Posted by: Supremacy Claus | Mar 26, 2011 6:46:40 PM
My husband, a federal prisoner, asked me to post this reply: It is quite clear that the Director of the BOP has a direct and tangible influence on the quality of the daily lives of federal prisoners. One of the most important places is at the top of the Administrative Remedy Program. Although the Director likely never reviews these BOP Form BP-11s directly, as the highest level of appeal, before the filing of a federal lawsuit, the Director sets the tone of the office and guides the handling of the replies, which are determined at BOP HQ in the office of the chief counsel. The results of these administrative appeals greatly affect things from discipline to program participation. Additionally, the BOP is given significant leeway in interpreting laws and regulations that apply to prisoners. From basic things such as what mail an inmate is allowed to get (see the "Ensign Amendment" and the BOP implementation of such), to how many good time days inmates get (see last year's Supreme Court decision on whether inmates should get 45 days per year served or sentenced), to which inmates are allowed to use the TRULINCS e-mail system (see BOP Policy Statement barring entire classes of inmates) and even to what inmates eat (through the implementation of the national menu), each and every day a federal inmate's life is changed by decisions made in that office.
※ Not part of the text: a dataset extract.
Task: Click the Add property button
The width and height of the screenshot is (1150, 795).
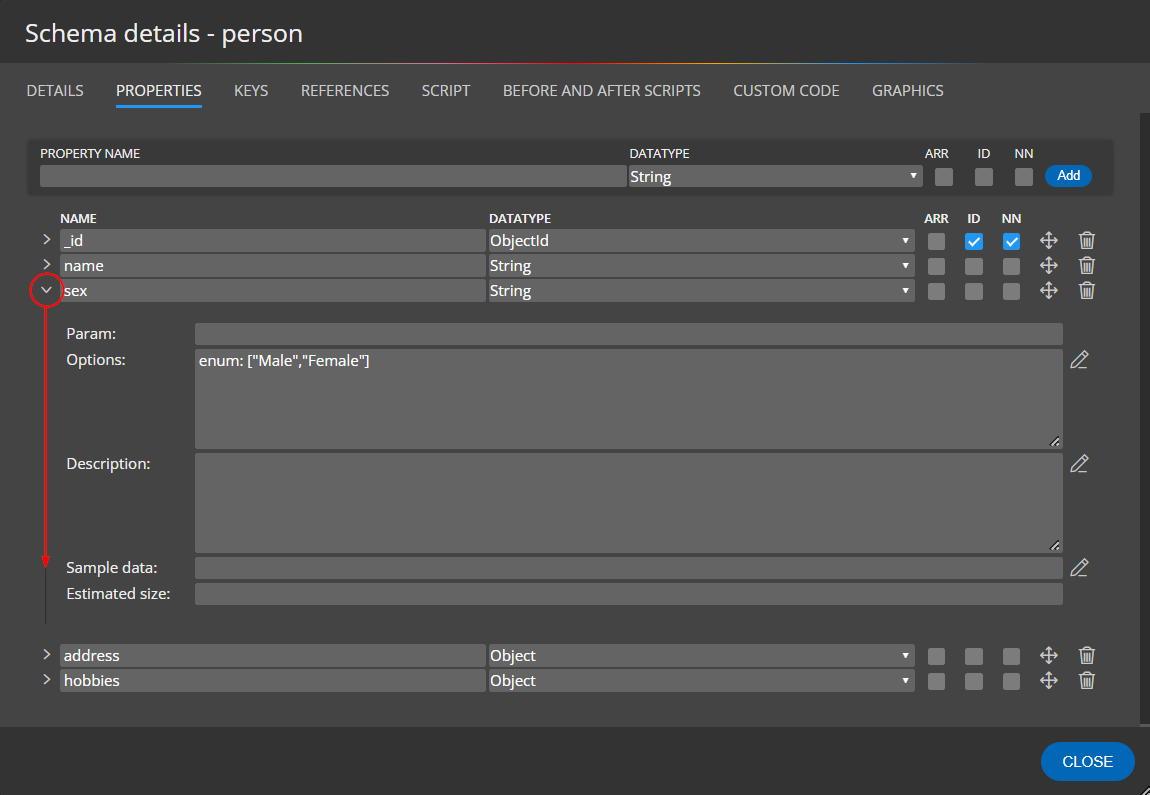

Posted by: Fixnrlaws | Mar 26, 2011 10:04:16 PM
Harley G. Lappin has provided visionary leadership for the Bureau of Prisons in a number of ways. He led the agency through the post 9/11 budget woes, which led to cost saving efforts such as closing four independent prison camps, discontinuing intensive confinement program that had proven to be no more effective than other camps, creating centralized designations, sentence computation, and classification process, implementing medical classification system (modifying how medical services are provided by identifying institutional care levels based on availability of resources and designating inmates to those matching their specific medical needs)and consolidating two training sites. Before Hurricane Katrina hit New Orleans, the Director supported transporting non-bureau inmates in the region to secure Bureau facilities.
Having been a displaced staff member during a facility closure, I greatly appreciate Director Lappin's support during that difficult time.
Director Lappin will be greatly missed!